My maiden name was Pauline Offer, and I grew up in Drew Street. Reading all the memories posted on your site made me think back to my early days in Rodbourne, so here goes with a few of my own.
I was born in 1940, wartime, and. as Drew Street then faced out on to allotments, the smallholding, and across the rec to fields we had a pretty unimpeded view. In the daytime we could see the barrage balloons against the sky, and at night searchlights raked across the darkness. We all had blackout curtains, and I think there was no street lighting so as to give no help to the German pilots. There was a water tank up outside “the shirty” (Cellular Clothing Co),in case of fire caused by bombing I suppose. Oh, and the grass in the rec was allowed to grow long so that it could be cut for hay, so haymaking was quite a highlight for us kids – with hay-fights etc to be enjoyed.
Some people had Anderson shelters, but we had a big metal table in the dining room, and were supposed to take refuge under it when the sirens sounded.

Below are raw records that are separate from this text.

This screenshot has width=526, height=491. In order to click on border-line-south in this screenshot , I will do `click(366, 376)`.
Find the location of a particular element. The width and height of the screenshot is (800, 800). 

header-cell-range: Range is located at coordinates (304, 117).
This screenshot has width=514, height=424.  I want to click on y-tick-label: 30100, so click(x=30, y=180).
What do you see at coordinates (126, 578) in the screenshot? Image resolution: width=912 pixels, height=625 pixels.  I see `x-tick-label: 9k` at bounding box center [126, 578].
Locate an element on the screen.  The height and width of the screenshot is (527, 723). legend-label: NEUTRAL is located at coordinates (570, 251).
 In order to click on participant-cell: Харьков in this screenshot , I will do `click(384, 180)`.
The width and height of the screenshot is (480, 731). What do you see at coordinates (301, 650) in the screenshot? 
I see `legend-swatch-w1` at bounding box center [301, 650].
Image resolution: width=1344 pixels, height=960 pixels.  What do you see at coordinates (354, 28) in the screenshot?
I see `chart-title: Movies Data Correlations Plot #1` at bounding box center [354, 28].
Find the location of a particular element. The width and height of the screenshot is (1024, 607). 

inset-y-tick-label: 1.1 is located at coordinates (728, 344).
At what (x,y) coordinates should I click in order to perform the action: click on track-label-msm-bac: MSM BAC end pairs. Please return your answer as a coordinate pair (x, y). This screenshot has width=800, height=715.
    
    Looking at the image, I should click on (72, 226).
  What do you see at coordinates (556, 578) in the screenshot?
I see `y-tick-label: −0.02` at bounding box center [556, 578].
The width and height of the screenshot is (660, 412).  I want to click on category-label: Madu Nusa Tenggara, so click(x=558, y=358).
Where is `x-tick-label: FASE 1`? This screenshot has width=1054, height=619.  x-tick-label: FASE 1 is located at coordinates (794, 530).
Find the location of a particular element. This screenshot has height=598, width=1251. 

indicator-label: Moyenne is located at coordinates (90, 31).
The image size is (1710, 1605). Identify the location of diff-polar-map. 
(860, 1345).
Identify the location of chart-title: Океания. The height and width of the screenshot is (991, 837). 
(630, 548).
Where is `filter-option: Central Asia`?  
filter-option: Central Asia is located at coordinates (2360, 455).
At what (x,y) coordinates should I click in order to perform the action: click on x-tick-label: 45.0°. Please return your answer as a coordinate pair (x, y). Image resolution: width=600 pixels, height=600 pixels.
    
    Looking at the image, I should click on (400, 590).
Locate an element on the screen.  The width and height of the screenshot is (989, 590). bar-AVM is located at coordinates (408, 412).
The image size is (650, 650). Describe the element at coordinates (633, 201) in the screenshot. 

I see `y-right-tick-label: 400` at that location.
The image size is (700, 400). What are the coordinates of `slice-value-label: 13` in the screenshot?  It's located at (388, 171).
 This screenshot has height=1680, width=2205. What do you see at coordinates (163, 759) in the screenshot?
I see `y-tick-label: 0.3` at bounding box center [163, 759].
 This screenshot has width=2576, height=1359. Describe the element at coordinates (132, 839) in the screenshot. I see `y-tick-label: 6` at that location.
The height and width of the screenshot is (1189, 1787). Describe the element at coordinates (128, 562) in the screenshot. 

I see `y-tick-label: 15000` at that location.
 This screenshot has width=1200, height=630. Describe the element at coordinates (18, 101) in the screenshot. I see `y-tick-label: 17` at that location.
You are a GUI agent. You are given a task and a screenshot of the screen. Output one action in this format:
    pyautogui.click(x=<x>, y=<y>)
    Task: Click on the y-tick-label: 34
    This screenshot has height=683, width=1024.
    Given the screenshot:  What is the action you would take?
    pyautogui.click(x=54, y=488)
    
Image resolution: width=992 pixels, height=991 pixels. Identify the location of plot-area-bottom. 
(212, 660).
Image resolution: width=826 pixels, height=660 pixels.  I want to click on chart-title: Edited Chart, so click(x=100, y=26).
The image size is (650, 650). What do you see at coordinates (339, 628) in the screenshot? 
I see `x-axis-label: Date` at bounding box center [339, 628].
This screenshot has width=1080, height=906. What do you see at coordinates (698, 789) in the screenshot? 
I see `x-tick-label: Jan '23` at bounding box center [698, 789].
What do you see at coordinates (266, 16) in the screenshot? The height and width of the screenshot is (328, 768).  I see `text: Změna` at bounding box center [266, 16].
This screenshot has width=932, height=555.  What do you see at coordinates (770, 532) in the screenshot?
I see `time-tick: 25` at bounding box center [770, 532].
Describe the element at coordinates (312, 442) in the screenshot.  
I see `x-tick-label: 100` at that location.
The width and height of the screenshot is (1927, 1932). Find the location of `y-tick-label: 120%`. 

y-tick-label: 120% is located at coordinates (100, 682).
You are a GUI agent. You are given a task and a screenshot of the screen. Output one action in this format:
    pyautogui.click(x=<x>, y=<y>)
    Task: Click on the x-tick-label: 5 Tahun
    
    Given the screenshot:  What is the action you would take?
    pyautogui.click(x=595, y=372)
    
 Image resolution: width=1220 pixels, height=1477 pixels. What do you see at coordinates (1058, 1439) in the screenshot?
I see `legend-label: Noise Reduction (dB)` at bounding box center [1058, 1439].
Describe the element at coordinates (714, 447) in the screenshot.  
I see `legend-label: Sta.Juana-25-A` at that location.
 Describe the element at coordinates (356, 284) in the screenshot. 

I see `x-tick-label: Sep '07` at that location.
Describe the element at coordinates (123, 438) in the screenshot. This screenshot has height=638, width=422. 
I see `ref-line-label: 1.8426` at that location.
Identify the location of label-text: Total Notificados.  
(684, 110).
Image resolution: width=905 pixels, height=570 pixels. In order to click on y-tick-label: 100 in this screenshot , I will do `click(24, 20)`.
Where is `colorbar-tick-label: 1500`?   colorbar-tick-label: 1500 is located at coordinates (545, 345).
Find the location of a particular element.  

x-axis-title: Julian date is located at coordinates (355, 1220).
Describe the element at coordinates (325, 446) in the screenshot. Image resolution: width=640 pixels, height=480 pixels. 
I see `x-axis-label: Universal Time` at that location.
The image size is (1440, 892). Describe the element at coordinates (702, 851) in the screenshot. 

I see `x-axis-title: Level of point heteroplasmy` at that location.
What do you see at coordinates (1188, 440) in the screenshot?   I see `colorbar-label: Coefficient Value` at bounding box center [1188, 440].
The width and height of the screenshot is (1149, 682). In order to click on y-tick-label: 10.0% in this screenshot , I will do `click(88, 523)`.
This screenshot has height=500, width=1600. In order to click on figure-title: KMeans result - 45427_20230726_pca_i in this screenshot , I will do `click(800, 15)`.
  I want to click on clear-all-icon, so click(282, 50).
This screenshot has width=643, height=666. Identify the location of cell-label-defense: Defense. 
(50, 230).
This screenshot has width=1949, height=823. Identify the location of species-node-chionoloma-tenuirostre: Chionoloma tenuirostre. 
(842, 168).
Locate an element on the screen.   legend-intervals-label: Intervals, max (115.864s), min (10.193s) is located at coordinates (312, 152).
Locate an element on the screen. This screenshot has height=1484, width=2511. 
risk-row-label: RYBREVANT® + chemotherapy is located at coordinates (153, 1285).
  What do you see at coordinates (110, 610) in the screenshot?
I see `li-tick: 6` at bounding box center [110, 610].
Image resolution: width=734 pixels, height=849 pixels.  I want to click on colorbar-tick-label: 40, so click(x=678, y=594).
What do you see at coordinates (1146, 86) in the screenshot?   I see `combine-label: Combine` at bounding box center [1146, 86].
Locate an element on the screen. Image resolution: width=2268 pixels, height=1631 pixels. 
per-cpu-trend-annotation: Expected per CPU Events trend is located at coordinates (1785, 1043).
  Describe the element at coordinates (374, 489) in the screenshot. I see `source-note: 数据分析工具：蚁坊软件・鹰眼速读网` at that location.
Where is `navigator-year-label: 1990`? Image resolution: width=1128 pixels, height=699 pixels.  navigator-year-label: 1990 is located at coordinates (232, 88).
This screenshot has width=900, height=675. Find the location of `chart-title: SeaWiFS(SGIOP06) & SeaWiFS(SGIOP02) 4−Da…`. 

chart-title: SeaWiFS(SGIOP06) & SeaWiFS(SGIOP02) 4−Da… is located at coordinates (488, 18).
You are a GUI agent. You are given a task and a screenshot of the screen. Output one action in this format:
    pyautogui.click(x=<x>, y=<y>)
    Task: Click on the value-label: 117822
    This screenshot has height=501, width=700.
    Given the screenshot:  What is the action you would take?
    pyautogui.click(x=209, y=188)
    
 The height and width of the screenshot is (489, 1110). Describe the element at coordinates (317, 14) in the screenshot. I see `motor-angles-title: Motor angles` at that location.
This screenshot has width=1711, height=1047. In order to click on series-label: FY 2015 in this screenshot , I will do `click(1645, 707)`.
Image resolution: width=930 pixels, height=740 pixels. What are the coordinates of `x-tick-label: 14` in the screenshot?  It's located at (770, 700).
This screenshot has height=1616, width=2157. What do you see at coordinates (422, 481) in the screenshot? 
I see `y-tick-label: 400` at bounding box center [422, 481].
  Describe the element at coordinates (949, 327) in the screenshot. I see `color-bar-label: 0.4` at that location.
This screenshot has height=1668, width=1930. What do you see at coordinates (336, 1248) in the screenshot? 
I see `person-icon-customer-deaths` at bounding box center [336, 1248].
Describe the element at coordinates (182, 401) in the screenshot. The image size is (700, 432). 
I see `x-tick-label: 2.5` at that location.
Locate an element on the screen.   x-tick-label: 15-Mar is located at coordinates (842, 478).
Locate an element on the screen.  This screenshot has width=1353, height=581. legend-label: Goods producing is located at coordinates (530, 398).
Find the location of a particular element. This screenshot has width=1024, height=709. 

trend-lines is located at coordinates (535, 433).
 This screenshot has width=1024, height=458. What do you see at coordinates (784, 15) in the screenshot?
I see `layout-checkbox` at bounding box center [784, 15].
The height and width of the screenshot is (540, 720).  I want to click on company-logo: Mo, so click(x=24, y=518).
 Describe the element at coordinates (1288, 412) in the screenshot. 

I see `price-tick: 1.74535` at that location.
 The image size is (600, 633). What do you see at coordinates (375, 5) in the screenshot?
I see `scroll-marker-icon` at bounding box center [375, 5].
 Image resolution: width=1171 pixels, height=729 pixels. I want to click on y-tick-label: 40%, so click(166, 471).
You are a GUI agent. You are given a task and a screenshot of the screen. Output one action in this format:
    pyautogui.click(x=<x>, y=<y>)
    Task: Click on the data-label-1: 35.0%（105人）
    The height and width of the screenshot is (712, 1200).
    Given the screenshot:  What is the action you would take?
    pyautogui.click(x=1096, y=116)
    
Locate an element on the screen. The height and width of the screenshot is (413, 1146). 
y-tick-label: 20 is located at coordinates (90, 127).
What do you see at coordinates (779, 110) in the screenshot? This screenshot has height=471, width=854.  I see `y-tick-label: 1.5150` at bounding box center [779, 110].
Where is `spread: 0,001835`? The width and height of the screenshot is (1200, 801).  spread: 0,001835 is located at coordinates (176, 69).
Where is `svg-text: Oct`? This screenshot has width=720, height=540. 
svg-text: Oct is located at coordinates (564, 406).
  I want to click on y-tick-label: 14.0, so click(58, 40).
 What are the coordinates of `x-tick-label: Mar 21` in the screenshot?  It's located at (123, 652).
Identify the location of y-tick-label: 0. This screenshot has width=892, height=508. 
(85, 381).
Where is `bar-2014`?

However, after one morning when my Mum found squashed cockroaches, she decided she was more frightened of the roaches than the Luftwaffe, and we stayed in our beds thereafter.
Rationing was very much in evidence. At the butchers, Pullens, I think sometimes the choice was between something like one sausage or a slice of corned beef per person. And when sweets came in at Notleys or the other sweetshop in Rodbourne Road (Heaths?) the word went round like wildfire and we quickly formed a queue clutching our coupons and pennies! We were fortunate, as we had an allotment on the other side of Drew Street (very handy) and grew our own vegetables. We also kept chickens, so there were eggs when the pullets were laying – and when they stopped they were destined for the pot. We always had cockerels fattening for Christmas – one for us and one for each of my aunts and their families. Any waste food went into the pig bins, one in every street, and was used to help fatten up the nation’s porkers. I had an uncle in the merchant navy, who sometimes brought back treats like boxes of sugared almonds, Turkish Delight, and once a big bunch of bananas ( which we wartime babies had never seen) and my Mum divided them out among the local children. There were plenty of power cuts, but as we had coal fires there was sufficient light, and we toasted bread on a toasting fork. The biggest inconvenience was when our radio (one of the brown boxes from Radio Rental) suddenly went silent during a favorite programme like ITMA
My Dad had been laid off by the GWR in the late 1930s and had to travel to Gloucester to find work at Shorts. As he was employed on aircraft manufacture, a reserved occupation, he was fortunate not to be called up for the army but joined the Home Guard instead. My Grandma and Granddad who lived in Ferndale Road weren’t so lucky – a random bomb was dropped there, reducing many houses to rubble and killing some of their neighbours. Their house had some damage but they did survive.
My final war memory is of a VE Day party where the end of Hughes Street joined Drew Street, with a huge Bonfire and much singing and dancing. I think I must have been taken home to bed, as have no other recollection of that night.